The moderate camp of city politics appears to be on the verge of keeping all of Mayor London Breed's appointees on the school board, retaining one member on the Board of Supervisors and potentially adding another, while also passing one notable ballot measure—Prop. J, the battle to keep JFK Drive car-free. Breed and her supporters are keeping their fingers crossed for Prop. D, a measure aimed at streamlining housing production.
One question being asked in the hot-take time machine that is the present is whether the mayor can capitalize on the gains from Tuesday’s election.
The short answer: Kinda?
Breed, who will have another year tacked onto her mayoral term before running for reelection in 2024 thanks to the passage of Prop. H, saw three of her preferred candidates—two of whom she appointed—take early leads Tuesday: District Attorney Brooke Jenkins (likely to win), Supervisor Matt Dorsey (likely to win) and supervisor candidate Joel Engardio (too close to call).
A Jenkins victory would solidify the mayor’s preference for a tough-on-crime prosecutor—or at least someone tougher than Chesa Boudin—who can partner with a no-longer hibernating police department when it comes to dealing with open-air drug markets.
How soon residents can expect progress in making the city’s downtown core safer, or at least appear safer, remains to be seen. But with the mayor’s office, police and the city’s top prosecutor all on the same page, the possibility for improvement sooner than later exists.
In an interview Tuesday afternoon, Mayor Breed suggested that victories for her preferred candidates would speak less to voters signing off on her goals and more about residents’ basic desire to live in a functional city.
“It's not about my mandate; it's about what people in San Francisco want,” Breed said. “They want to be safe. They want transportation to work. They want housing to be affordable. They want our schools to function and work for our kids.
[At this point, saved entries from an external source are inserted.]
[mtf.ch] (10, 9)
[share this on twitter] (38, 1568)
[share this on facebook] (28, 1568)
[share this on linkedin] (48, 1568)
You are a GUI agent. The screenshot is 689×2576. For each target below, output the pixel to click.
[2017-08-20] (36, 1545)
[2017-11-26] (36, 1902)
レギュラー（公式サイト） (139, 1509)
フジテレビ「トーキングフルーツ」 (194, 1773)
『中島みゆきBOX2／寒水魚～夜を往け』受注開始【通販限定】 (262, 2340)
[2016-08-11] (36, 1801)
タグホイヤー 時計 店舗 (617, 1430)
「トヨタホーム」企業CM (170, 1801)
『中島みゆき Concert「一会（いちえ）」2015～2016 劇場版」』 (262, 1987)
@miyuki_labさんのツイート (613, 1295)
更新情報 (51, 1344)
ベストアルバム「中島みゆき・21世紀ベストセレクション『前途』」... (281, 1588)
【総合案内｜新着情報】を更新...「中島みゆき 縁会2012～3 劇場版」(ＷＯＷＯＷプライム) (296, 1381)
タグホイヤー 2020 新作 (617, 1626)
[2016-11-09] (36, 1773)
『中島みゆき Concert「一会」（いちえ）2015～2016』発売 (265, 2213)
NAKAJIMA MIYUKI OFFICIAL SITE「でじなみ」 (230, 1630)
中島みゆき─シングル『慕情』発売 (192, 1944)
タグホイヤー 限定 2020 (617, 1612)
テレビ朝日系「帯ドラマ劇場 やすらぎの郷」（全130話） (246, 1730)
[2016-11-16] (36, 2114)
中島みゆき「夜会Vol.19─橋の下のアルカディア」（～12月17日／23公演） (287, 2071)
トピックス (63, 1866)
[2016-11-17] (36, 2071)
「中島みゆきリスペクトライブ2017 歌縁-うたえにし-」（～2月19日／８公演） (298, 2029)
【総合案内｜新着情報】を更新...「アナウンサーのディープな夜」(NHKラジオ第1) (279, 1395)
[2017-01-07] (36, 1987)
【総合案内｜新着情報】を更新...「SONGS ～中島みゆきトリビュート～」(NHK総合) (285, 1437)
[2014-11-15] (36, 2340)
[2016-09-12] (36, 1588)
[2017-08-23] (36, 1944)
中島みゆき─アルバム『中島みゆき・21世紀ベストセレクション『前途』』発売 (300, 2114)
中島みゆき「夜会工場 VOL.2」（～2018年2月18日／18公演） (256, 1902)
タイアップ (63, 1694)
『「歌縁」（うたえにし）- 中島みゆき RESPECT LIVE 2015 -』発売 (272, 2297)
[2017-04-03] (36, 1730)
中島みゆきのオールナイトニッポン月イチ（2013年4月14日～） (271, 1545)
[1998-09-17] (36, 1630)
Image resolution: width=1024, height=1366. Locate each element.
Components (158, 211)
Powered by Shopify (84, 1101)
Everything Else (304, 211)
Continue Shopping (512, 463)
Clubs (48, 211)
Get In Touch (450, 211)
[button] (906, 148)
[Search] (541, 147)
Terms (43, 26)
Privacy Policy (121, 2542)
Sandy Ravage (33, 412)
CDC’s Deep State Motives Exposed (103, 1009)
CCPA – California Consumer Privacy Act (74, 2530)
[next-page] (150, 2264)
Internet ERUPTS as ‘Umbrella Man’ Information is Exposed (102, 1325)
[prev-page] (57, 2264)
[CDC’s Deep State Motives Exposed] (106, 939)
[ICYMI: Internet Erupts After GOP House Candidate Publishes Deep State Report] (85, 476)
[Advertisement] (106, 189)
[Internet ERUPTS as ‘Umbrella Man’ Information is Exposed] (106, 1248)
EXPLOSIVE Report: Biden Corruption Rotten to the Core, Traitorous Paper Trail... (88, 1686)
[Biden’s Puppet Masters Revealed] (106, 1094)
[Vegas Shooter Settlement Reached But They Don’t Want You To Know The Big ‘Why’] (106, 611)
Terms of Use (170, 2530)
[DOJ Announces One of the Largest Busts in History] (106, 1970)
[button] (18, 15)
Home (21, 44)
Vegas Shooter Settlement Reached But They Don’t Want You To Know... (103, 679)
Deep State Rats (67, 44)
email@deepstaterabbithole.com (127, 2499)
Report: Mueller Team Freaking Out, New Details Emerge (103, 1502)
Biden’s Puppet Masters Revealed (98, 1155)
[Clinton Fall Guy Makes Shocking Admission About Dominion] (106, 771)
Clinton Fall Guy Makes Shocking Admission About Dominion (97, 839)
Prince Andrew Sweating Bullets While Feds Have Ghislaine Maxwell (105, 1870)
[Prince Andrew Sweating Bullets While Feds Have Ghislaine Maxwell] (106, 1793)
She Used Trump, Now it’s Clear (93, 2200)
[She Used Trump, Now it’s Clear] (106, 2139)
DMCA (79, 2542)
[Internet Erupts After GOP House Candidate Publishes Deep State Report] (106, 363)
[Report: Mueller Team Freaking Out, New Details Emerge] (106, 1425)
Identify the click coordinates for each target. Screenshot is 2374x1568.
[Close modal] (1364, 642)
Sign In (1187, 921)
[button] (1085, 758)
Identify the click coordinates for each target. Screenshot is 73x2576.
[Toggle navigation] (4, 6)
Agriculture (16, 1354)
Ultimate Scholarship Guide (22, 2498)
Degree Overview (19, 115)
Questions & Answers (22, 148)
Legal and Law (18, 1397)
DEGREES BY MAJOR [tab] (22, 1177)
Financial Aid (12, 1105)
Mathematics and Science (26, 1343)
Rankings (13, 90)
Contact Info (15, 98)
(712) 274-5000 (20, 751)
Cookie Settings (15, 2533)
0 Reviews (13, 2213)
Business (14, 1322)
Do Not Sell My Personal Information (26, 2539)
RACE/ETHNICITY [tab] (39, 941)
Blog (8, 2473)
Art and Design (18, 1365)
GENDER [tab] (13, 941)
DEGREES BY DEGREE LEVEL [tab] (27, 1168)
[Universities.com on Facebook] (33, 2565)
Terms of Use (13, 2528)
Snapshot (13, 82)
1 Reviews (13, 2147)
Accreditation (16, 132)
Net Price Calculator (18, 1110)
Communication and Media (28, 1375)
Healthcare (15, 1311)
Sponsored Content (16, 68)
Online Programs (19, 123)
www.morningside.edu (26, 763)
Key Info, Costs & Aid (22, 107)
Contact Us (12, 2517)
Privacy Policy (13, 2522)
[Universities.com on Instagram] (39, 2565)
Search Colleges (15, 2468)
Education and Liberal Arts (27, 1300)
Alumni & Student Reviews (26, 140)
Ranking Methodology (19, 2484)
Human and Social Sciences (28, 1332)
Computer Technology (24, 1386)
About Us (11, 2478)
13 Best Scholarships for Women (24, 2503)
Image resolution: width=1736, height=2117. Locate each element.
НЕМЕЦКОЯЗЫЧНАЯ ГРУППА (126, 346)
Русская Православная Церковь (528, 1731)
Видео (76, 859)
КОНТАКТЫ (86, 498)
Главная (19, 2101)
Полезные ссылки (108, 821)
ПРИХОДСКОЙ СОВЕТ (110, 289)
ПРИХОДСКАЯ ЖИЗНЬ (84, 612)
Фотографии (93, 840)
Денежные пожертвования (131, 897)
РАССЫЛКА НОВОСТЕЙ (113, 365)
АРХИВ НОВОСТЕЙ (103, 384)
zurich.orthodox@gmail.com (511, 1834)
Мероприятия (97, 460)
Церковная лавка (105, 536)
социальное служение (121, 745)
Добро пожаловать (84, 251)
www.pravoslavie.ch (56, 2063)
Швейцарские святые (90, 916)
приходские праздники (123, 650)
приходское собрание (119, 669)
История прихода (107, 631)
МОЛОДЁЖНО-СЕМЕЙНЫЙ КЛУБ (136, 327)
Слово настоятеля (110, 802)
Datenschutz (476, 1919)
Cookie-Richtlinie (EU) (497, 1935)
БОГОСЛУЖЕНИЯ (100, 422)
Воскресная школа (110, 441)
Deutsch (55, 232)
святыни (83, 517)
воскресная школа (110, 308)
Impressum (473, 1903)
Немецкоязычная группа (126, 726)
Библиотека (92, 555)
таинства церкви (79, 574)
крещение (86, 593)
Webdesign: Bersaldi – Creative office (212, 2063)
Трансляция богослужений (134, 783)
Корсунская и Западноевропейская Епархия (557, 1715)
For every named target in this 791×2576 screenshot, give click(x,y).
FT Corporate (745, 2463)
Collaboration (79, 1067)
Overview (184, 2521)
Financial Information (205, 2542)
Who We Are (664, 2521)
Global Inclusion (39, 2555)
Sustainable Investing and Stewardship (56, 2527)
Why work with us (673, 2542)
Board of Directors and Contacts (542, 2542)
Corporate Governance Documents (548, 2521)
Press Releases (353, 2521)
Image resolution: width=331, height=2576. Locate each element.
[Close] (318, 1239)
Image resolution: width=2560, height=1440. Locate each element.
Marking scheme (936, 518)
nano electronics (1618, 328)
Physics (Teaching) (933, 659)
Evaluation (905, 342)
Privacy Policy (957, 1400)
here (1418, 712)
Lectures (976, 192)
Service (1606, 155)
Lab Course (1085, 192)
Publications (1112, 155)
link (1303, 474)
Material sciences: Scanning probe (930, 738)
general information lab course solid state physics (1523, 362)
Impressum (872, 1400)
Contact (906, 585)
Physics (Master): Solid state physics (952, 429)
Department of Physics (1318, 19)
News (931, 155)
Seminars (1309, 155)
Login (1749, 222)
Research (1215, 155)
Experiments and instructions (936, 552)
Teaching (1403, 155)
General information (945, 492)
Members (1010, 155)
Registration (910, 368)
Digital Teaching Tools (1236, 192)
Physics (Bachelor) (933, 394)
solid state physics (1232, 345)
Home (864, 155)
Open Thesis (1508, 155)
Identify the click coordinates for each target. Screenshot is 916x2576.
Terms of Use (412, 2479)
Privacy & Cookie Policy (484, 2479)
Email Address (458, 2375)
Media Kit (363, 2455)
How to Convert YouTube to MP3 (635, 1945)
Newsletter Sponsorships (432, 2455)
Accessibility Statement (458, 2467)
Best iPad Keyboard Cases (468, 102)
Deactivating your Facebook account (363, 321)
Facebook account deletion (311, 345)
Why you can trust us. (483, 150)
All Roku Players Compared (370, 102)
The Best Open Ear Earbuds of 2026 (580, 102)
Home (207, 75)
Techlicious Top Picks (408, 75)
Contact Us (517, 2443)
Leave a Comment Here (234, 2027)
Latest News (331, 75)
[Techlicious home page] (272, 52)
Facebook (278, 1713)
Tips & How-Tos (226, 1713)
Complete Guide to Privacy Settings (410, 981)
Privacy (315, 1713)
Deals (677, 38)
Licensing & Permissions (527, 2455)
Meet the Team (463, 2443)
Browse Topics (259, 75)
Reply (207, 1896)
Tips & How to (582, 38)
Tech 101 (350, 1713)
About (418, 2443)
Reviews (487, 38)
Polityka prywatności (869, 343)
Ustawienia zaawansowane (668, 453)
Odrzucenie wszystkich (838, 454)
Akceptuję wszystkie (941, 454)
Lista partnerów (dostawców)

They want teachers to get paid.”
All three of Breed's appointees to the San Francisco Unified School District—following a recall election in February—appear poised to hold on to their jobs, which combined with a victory for appointed community college trustee Murrell Green at City College of San Francisco would make the mayor a perfect six-for-six—assuming, of course, Engardio holds on to his slim lead in D4.
As for getting a jet-fuel injection into her legislative agenda, Mayor Breed may still find that a tough sell. Even if Engardio gets elected, progressives still hold a relatively firm 6-5 majority. However, the mayor can still potentially pick off a couple of swing votes depending on the issue in front of the board.
Supervisor Aaron Peskin, a progressive who has made compromise agreements with Breed on issues from reforming trash-hauler Recology to police surveillance, suggested that any talk of a consolidation of power for the mayor—or really just a change in the status quo—is overblown.
“This Board of Supervisors rarely gets in the mayor's way, and this mayor rarely gets in the board’s way,” he said. “This is not a board that is hostile to the executive branch. I don’t think [Tuesday’s election results] make a rat’s difference.”
Prop. D, which was backed by the mayor, was too close to call early Tuesday night, so housing issues, in particular, will not get any easier despite a new board makeup. Even if Engardio had been around to join the mayor’s board allies for the controversial vote on the Stevenson Street project, it still would have died by a 7-4 vote.
One of Breed’s top priorities going into next year—perhaps only second to public safety—will be coming up with an actual solution to the coming commercial real estate collapse.
Massive layoffs in the tech sector—Elon Musk annihilated Twitter’s workforce last week after taking over as CEO, and Salesforce announced its own wave of layoffs Tuesday—are only exacerbating fears over grim tax revenue due to the abandonment of in-office work by many companies.
“You could have 11 supervisors and the mayor all on the same page about reinvigorating the downtown core, but that’s not going to get [Salesforce CEO] Marc Benioff to change the behavior of his employees,” Peskin said.
A major concern is that the economic worst is still to come.
If more layoffs occur and a new wave of tech companies looks for greener pastures in, say, the deserts of Texas, San Francisco’s economy could truly crash through the floor. Any consolidation of power to be had between now and then would put the person in charge in the crosshairs of an even angrier electorate.